How stupid can a company be? A comment on the latest Facebook "Terms of Use" policy disaster

Has anyone ever considererd, that e.g. FedEx or UPS may own the written letters or christmas gifts I send through them to my friends? Of course not. However, when it comes to internet content, these
self-evident truths established as a common sense in modern society over years suddenly seem re-negotiable. Facebook now tried to strech this silent agreement to an extent which could be regarded as ridiculous - if it wasn't so outrageous.

As reported by The Consumerist Blog, Facebook silently amended their existing Terms of Use a few weeks ago by a statement which allows Facebook to

"use, copy, publish, stream, store, retain, publicly perform or display, transmit, scan, reformat, modify, edit, frame, translate, excerpt, adapt, create derivative works and distribute (through multiple tiers), any User Content you post"

through Facebook. Basically do everything they want with any personal message or photo you send to your friends, even after you have deleted your account.

The reasons I was outraged was twofold. On the one hand, this clearly is in stark contrast to any prior committments to protect the privacy of Facbook users as they try to establish a dangerous example how ownership over private data of users is misused for commercial purposes in open social networks.

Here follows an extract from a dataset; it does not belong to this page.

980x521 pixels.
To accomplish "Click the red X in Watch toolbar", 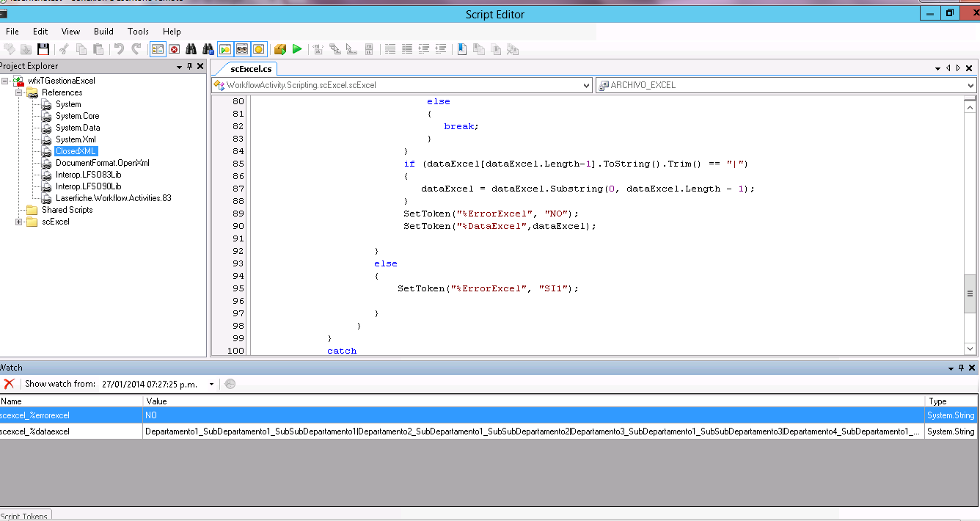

But on the other hand I was furious because I still believe that social networks are the coolest thing that happend to the web in the last years. And by it's awesome usability and great ideas the Facebook application has the potential to set milestone standards for any private or corporate online networking environment in the years to come. However, by messing around with the most important capital they have - the trust of users - through such an outright stupid move Facebook risks that thousands if not millions of users turn their back not only at Facebook, but at the whole social networking approach as such. Simon Davies of Privacy International made a good point when he said that

"...it appears to be going down the same road as Google. Its halo is starting to slip. [...] Now, there are other kids on the block, like Twitter, Facebook can only survive a certain number of disasters like this. It will only last three years if it continues to make these errors".

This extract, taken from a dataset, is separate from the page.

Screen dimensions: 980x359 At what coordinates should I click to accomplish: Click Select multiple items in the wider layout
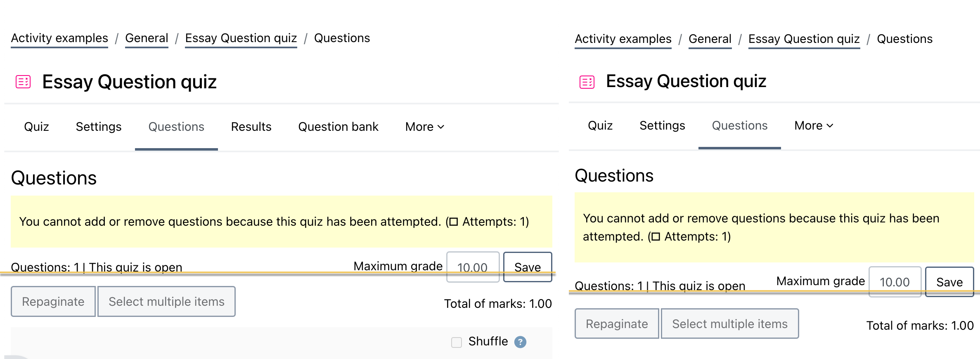coord(166,302)
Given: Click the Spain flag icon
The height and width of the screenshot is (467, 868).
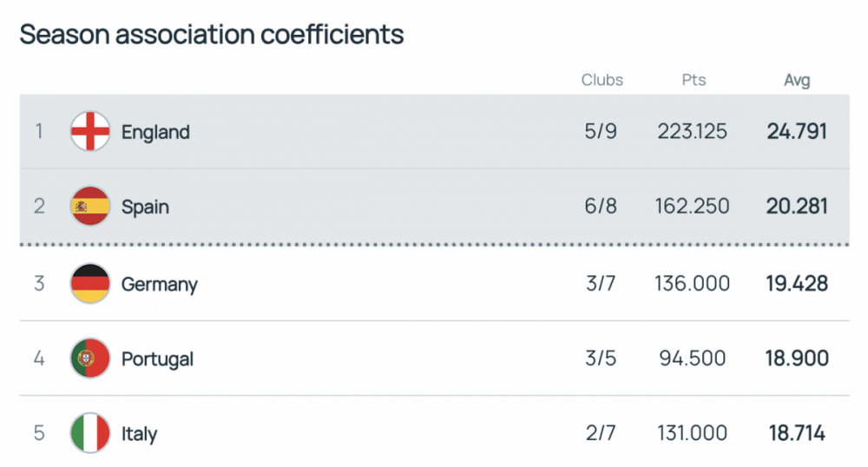Looking at the screenshot, I should (x=90, y=207).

I hope that this will not be the case though as I just like Facebook too much (the application, not the company that is).

But honestly, how stupid can you be? Following critical discussions around Google's greed for user data and about Facebook's own privacy settings in 2008, the reaction of the public was absolutely forseeable. It seems Facebook has learned nothing from the past as they once again clearly underestimated the power of the community itself. Within only a few days the Facebook group "People Against the new Terms of Service (TOS)" grew up to over 100.000 users and the group "Millions against Facebook's Terms of Service" gained over 2.000.000 members within weeks. It had actually been the first time that I invited ALL my 360 Facebook contacts to a group I've joined. And it was worth it.

Yesterday, Mark Zuckerberg announced the temorary withdrawl of the new policy and invited the community to participate in the formulation of a Bill of Rights for Facebook users online. A clear proof that the power of the crowd is very much alive. But the damage to the trust of users has already been done. I sincerely hope that this episode will not endanger the further adoption of social networking approaches in the coming time, as I still believe the potential of an open and networked knowledge society outweighs the pitfalls and loophole issues we are trying to sort out right now.